Stored records:
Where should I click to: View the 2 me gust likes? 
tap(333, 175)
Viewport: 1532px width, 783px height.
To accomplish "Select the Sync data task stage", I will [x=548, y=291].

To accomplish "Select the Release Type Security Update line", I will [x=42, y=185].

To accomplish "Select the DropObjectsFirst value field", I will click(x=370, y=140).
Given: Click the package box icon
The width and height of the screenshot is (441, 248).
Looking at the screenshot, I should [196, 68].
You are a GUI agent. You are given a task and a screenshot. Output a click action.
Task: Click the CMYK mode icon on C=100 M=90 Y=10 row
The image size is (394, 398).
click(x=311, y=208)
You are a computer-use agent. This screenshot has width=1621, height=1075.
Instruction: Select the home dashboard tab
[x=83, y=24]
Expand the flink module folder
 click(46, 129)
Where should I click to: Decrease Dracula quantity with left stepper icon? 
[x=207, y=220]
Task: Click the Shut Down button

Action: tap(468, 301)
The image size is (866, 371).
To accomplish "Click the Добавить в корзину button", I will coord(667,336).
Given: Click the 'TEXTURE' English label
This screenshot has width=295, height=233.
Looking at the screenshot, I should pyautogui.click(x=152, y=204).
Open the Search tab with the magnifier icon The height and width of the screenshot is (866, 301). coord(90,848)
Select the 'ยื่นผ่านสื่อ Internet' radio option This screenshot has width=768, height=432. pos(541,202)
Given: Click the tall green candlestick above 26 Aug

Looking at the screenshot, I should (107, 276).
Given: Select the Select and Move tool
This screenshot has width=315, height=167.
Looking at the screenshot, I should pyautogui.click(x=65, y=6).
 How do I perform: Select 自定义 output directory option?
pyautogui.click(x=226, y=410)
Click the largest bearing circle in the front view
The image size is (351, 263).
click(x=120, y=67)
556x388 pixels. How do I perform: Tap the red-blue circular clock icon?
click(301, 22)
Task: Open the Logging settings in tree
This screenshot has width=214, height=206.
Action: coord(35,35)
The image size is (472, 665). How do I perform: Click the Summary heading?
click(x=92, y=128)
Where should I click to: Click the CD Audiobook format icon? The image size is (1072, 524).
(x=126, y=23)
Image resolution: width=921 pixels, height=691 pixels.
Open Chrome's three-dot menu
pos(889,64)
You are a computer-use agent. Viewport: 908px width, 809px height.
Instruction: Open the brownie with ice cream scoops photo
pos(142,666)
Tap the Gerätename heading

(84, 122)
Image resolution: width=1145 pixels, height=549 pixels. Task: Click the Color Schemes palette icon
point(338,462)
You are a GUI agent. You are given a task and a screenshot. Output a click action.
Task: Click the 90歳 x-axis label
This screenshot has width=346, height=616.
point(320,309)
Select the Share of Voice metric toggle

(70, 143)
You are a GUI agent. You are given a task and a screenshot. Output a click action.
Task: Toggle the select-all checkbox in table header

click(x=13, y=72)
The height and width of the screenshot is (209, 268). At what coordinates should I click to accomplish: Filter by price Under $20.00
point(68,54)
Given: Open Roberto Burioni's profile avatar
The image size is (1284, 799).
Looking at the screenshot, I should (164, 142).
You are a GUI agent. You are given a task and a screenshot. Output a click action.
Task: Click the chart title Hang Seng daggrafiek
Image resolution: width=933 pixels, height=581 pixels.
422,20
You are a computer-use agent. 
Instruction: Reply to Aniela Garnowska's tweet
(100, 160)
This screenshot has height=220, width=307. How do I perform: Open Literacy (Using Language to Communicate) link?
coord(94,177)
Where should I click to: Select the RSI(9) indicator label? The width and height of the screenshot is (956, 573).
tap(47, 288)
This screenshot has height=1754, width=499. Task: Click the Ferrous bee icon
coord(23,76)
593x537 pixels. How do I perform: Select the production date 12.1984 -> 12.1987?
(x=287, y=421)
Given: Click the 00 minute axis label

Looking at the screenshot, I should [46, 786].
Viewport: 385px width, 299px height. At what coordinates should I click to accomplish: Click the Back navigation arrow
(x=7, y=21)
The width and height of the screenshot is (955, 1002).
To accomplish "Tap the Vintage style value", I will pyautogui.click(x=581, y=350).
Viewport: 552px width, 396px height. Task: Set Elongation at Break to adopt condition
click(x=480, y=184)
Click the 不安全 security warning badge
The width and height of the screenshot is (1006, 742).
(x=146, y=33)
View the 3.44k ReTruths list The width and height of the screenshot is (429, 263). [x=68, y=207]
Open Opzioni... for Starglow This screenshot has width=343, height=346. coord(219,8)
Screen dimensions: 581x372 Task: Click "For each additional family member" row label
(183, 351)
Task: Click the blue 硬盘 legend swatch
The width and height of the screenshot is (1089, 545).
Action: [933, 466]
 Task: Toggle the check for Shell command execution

* WHAT IS NEEDED
All lines in the records that contain "computer" are to be copied and returned.

* SOLUTION TO THE EXERCISE
You are a computer-use agent. This screenshot has width=1621, height=1075.
You are a computer-use agent. Viewport: 908px width, 809px height.
You are a computer-use agent. 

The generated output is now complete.